Two weeks passed by. She walked along the river earlier than six, so she wouldn’t bump into Jack, and because she woke after just a few hours’ sleep. The spring was gorgeous, and seemed an assault. Starflowers popped through the pine needles, clusters of purple violets were there by the granite seat. She passed the elderly couple, who were holding hands again. After that, she stopped her walking. For a few days she stayed in bed, which—to her memory—she had never done before. She was not a lie-er downer.

Christopher didn’t call, Bunny didn’t call. Jack Kennison didn’t call.

One night she woke at midnight. She turned on her computer, and typed in Jack’s e-mail address, which she had gotten back when they were having lunch and going into Portland for concerts.

“Does your daughter hate you?” she wrote.

In the morning was the simple “Yes.”

She waited two days. The she wrote: “My son hates me, too.”

An hour later came the response. “Does it kill you? It kills me that my daughter hates me. But I know it’s my fault.”

She wrote immediately. “It kills me. Like the devil. And it must be my fault, too, though I don’t understand it. I don’t remember things the way he seems to remember them. He sees a psychiatrist named Arthur, and I think Arthur has done this.” She paused a long time, clicked on Send, then immediately wrote, “P.S. But it has to be my fault, too. Henry said I never apologized for anything, ever, and maybe he was right.” She clicked on Send. Then she wrote: “P.S. AGAIN. He was right.”

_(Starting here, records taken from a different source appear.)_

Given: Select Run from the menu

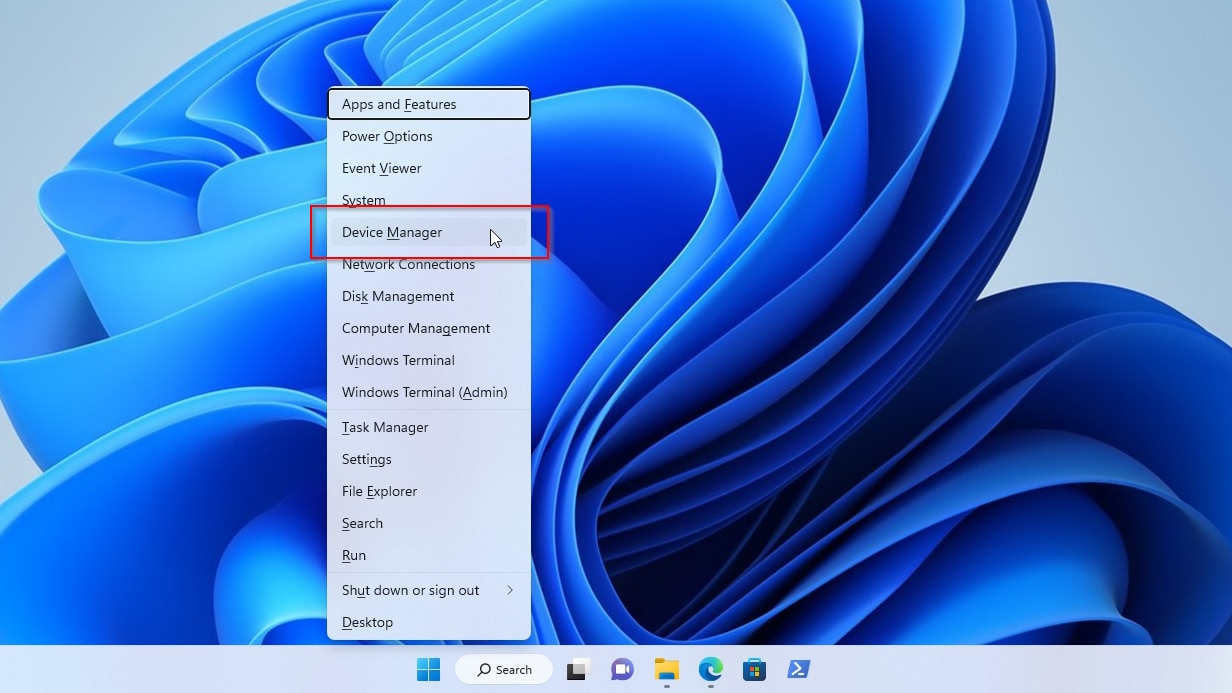Looking at the screenshot, I should 353,555.
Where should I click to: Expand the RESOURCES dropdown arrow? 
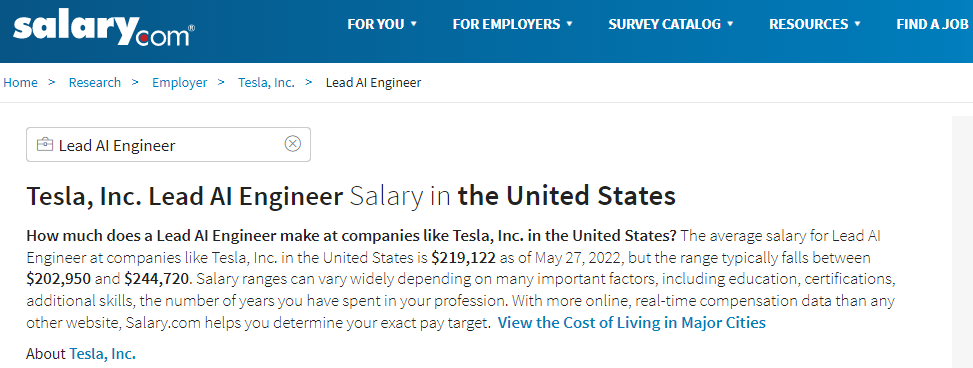point(858,24)
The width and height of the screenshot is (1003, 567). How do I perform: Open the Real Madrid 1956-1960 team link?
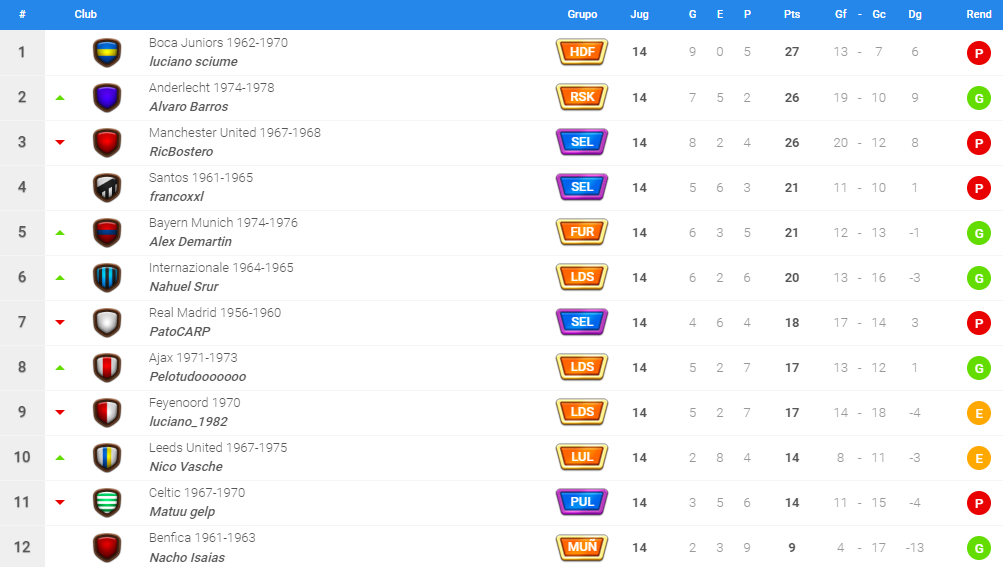tap(215, 312)
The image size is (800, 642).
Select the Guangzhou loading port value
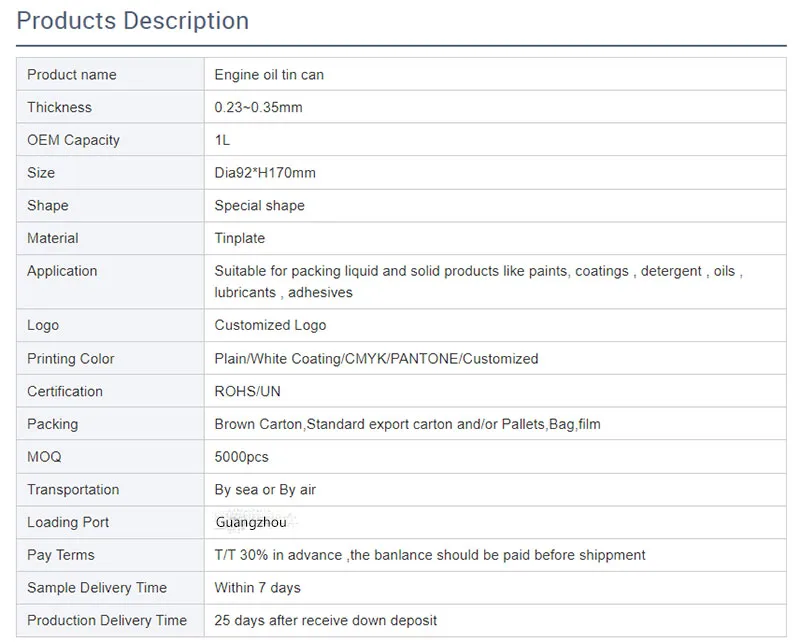click(x=251, y=522)
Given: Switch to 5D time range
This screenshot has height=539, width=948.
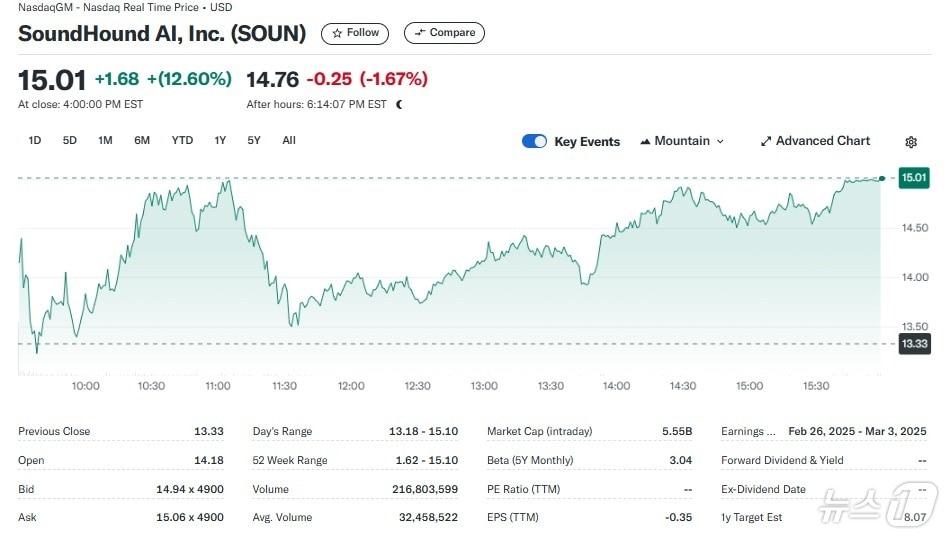Looking at the screenshot, I should (x=70, y=140).

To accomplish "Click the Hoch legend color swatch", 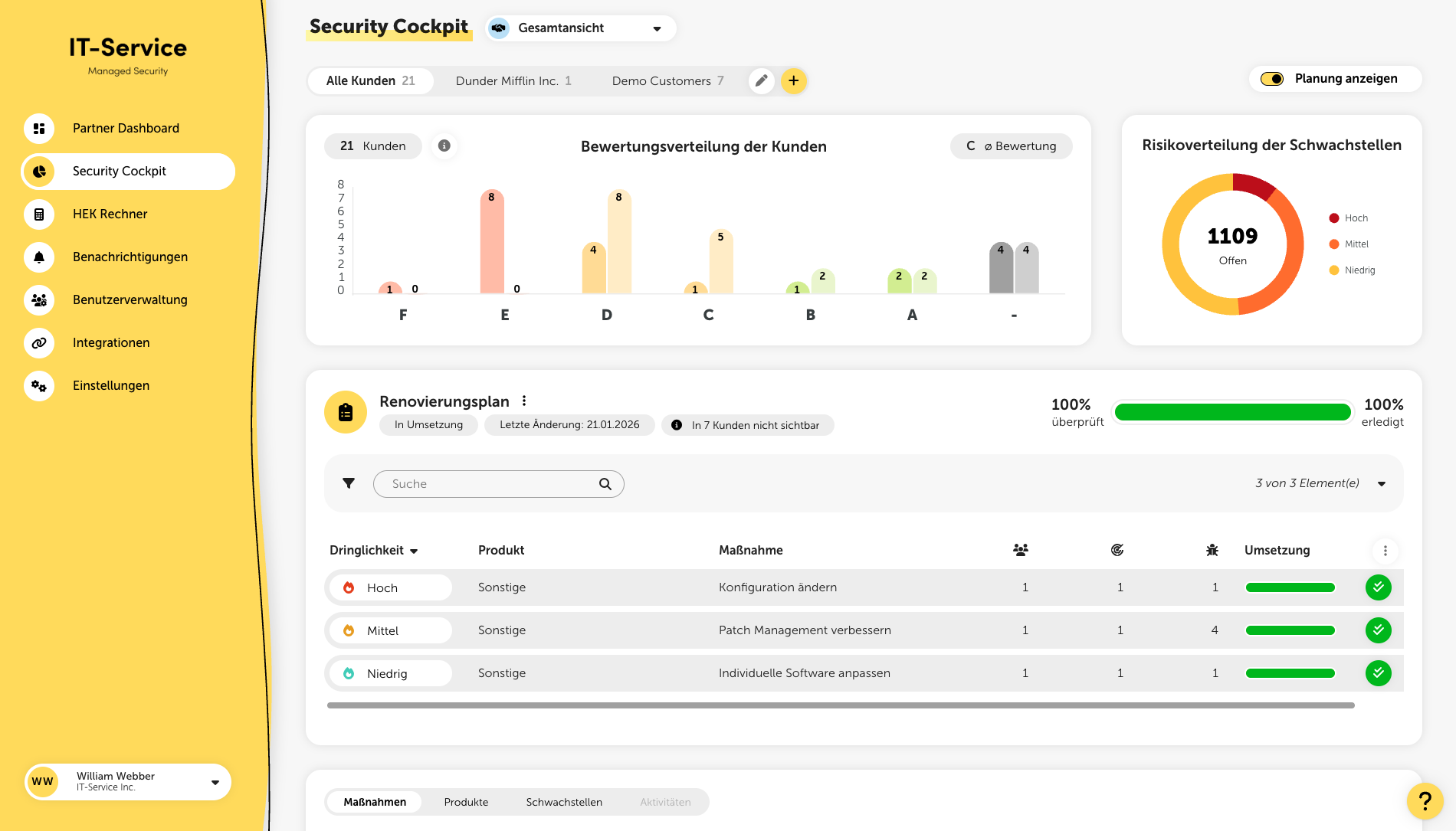I will [x=1334, y=218].
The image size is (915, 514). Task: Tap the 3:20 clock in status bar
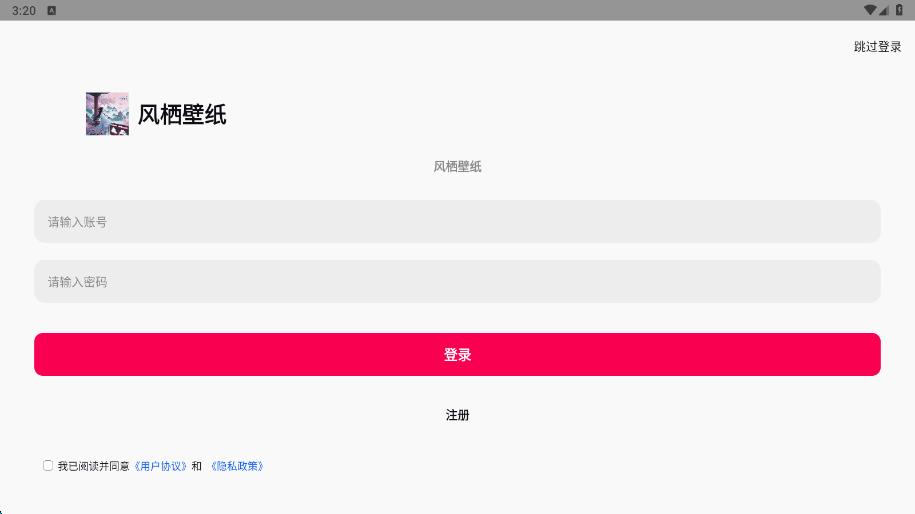tap(24, 10)
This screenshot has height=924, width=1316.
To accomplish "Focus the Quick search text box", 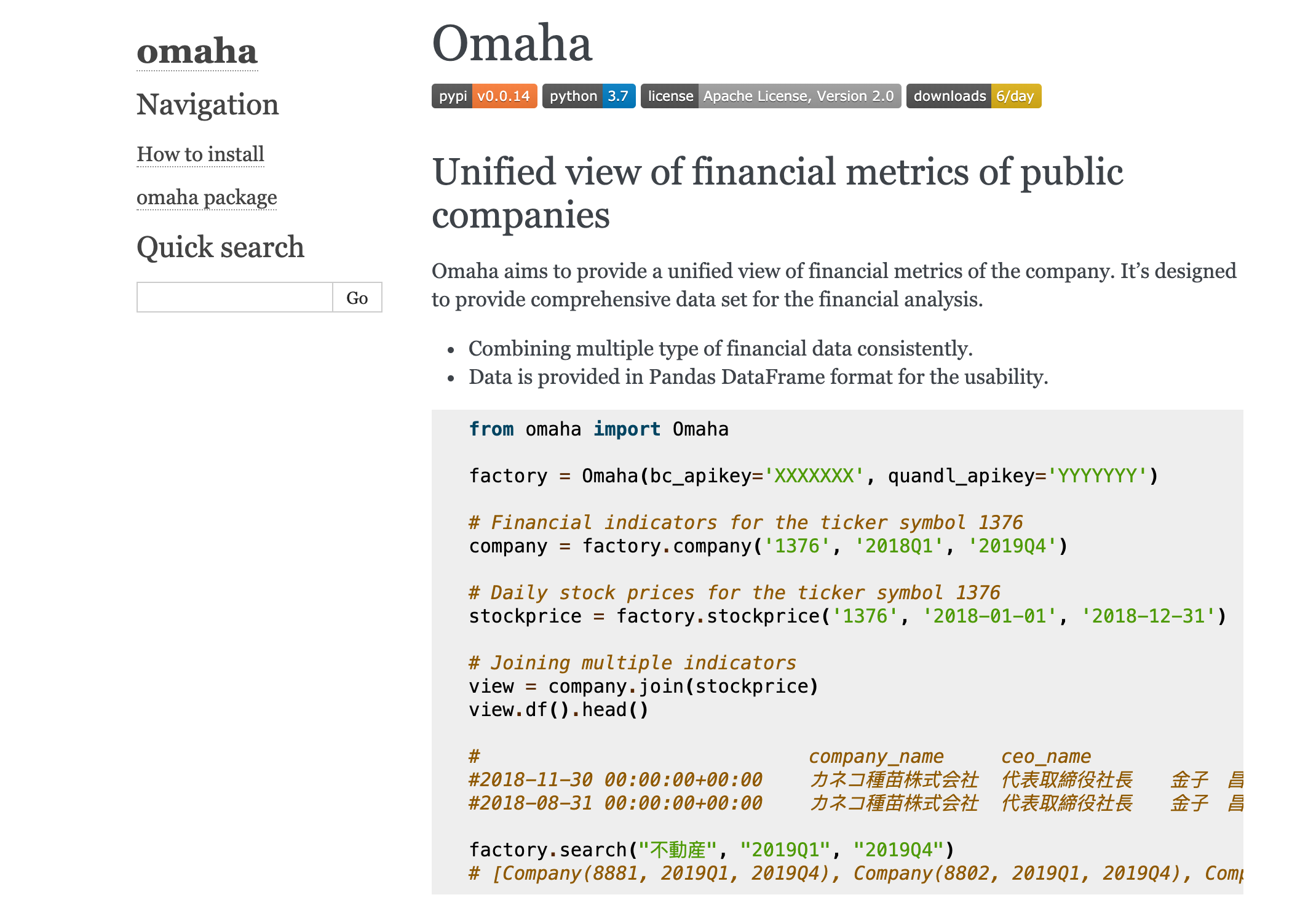I will click(234, 298).
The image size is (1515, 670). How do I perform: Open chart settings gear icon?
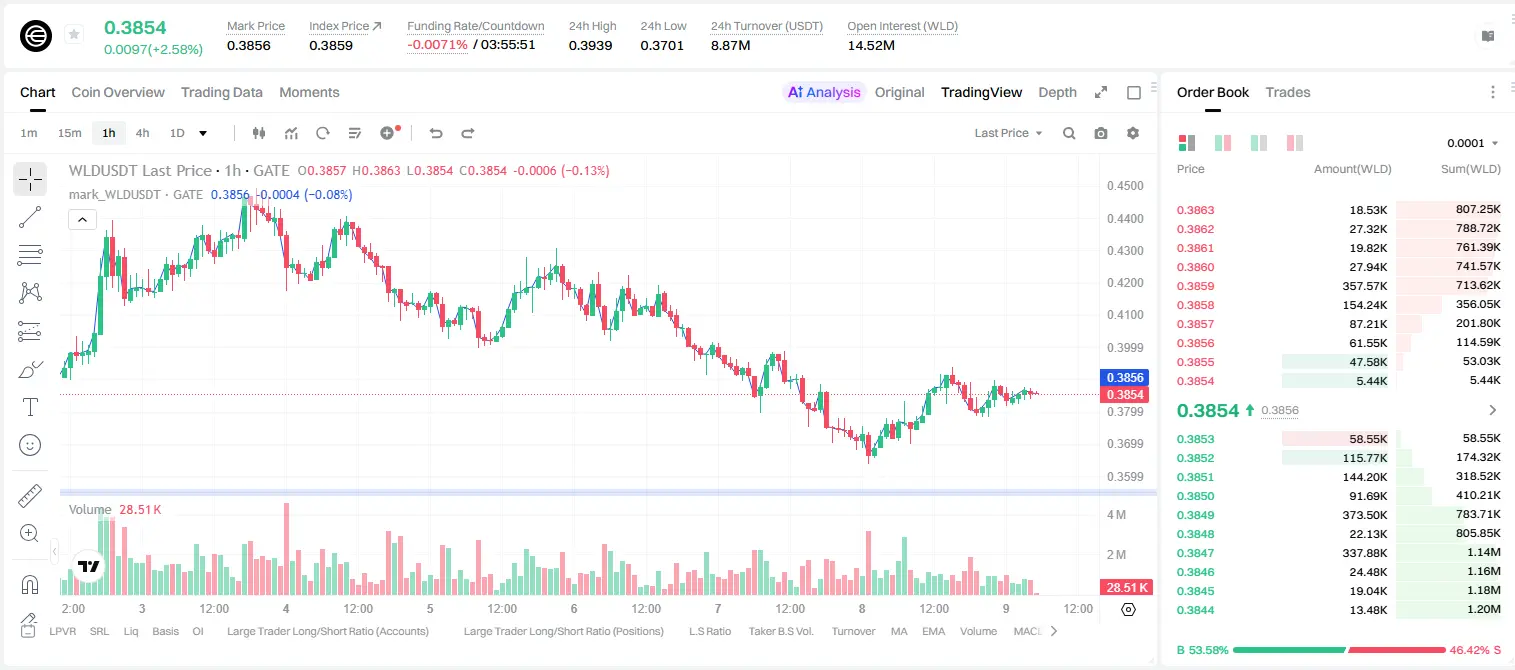tap(1133, 133)
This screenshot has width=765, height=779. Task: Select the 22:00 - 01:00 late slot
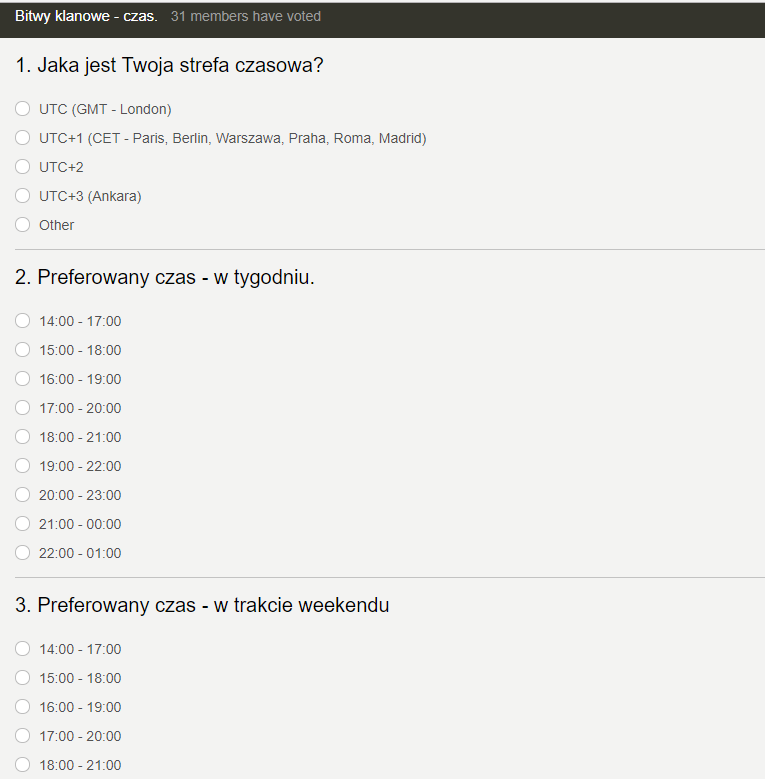23,553
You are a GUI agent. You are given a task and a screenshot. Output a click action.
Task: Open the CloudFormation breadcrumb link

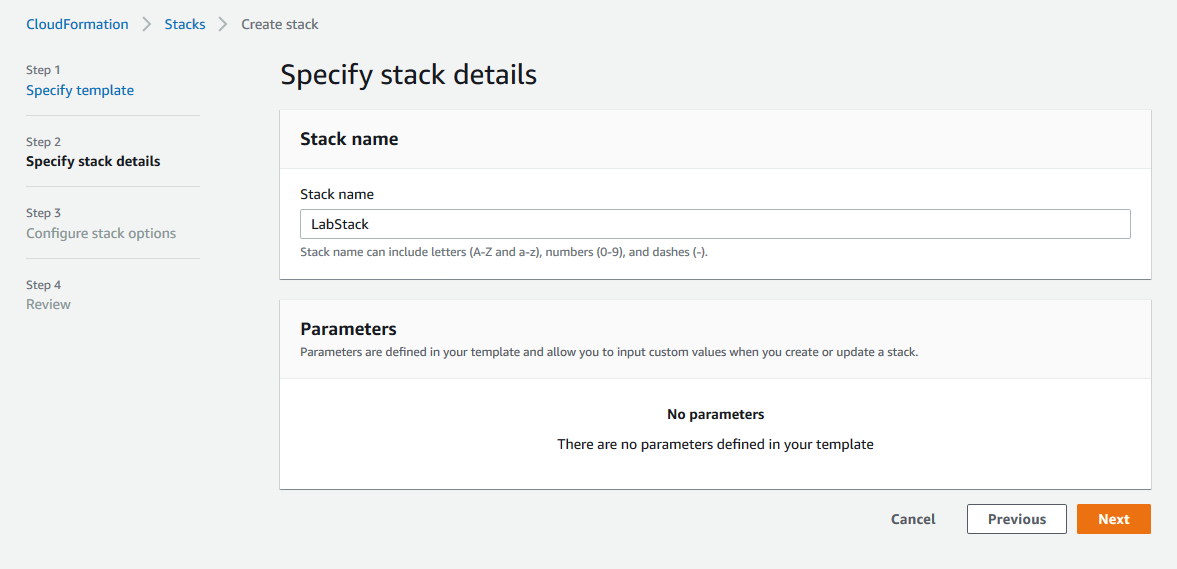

There was no reply to this, and she felt like a schoolgirl whose crush had walked off with a different girl. In fact, Jack probably did have a different girl, or woman. Old woman. Plenty of them around—Republicans, too. She lay on the bed in the little bump-out room and listened to the transistor radio she held to her ear. Then she got up and went outside, taking the dog for a walk on a leash, because if he was loose, he’d eat one of the Moodys’ cats; this had happened before.

When she came back, the sun was just past its peak, and it was a bad time of day for her; it’d be better when it got dark. How she had loved the long evenings of spring when she was young, and all of life stretched before her. She was looking through the cupboard for a Milk-Bone for the dog when she heard her phone message machine beep. It was ludicrous, how hopeful she was that Bunny or Chris had called. Jack Kennison’s voice said, “Olive. Could you come over?”

She brushed her teeth, left the dog in his pen.

His shiny red car was in his small driveway.